→ **Goal of the exercise**: Reproduce only the lines below from the line containing "Task: Open the Gaming dropdown menu" to the line containing "You are a computer-use", exactly as written, with both end lines kept. Omit the pictures.

→ **Excerpted records**:
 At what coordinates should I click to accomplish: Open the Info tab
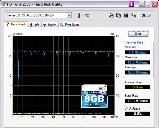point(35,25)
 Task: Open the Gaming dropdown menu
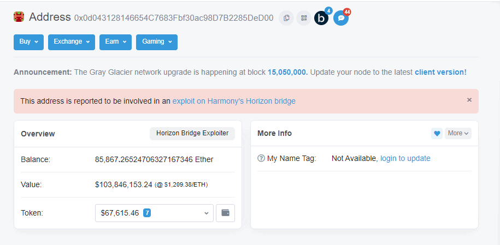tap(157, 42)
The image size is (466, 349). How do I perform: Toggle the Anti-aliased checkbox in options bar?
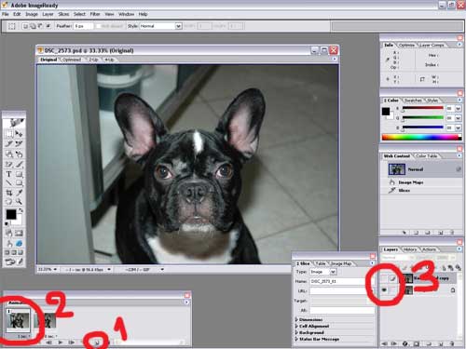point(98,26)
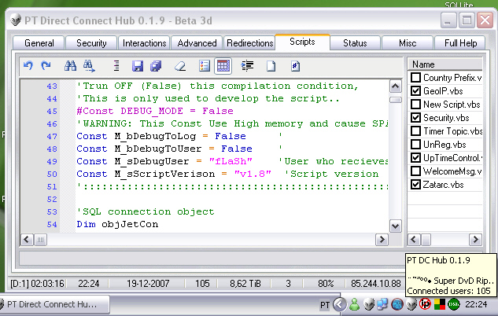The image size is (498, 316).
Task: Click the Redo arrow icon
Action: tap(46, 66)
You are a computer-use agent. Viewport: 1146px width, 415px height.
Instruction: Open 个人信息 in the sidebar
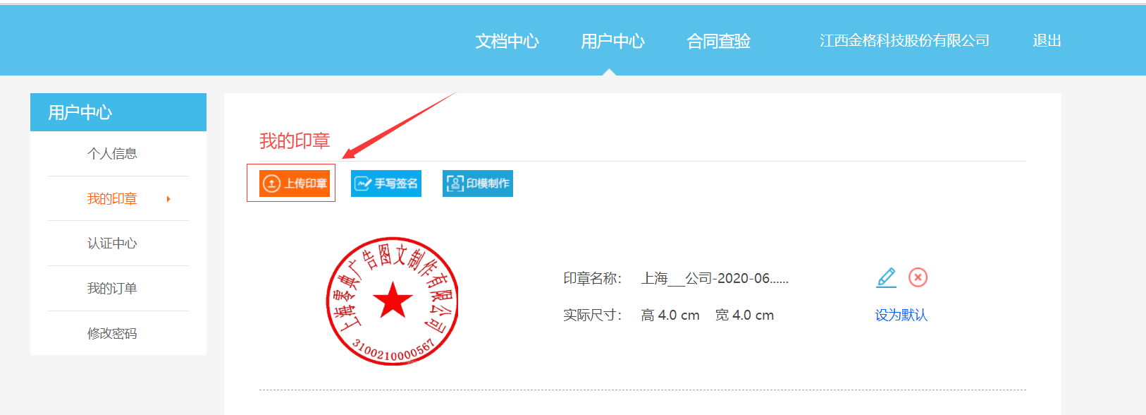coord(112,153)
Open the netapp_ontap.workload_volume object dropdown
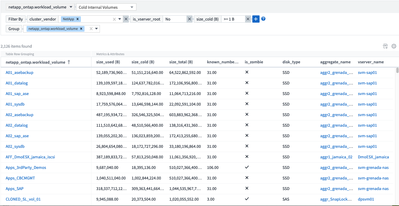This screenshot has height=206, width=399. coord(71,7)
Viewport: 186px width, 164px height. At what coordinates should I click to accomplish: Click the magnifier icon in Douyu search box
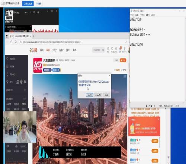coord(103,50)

→ **Exercise result**:
 Task: Open the Gaming dropdown menu
tap(157, 42)
The image size is (466, 349). How do I perform: Toggle the Anti-aliased checkbox in options bar?
point(98,26)
The image size is (498, 316).
Task: Click the Redo arrow icon
Action: tap(46, 66)
You are a computer-use agent. Viewport: 1146px width, 415px height.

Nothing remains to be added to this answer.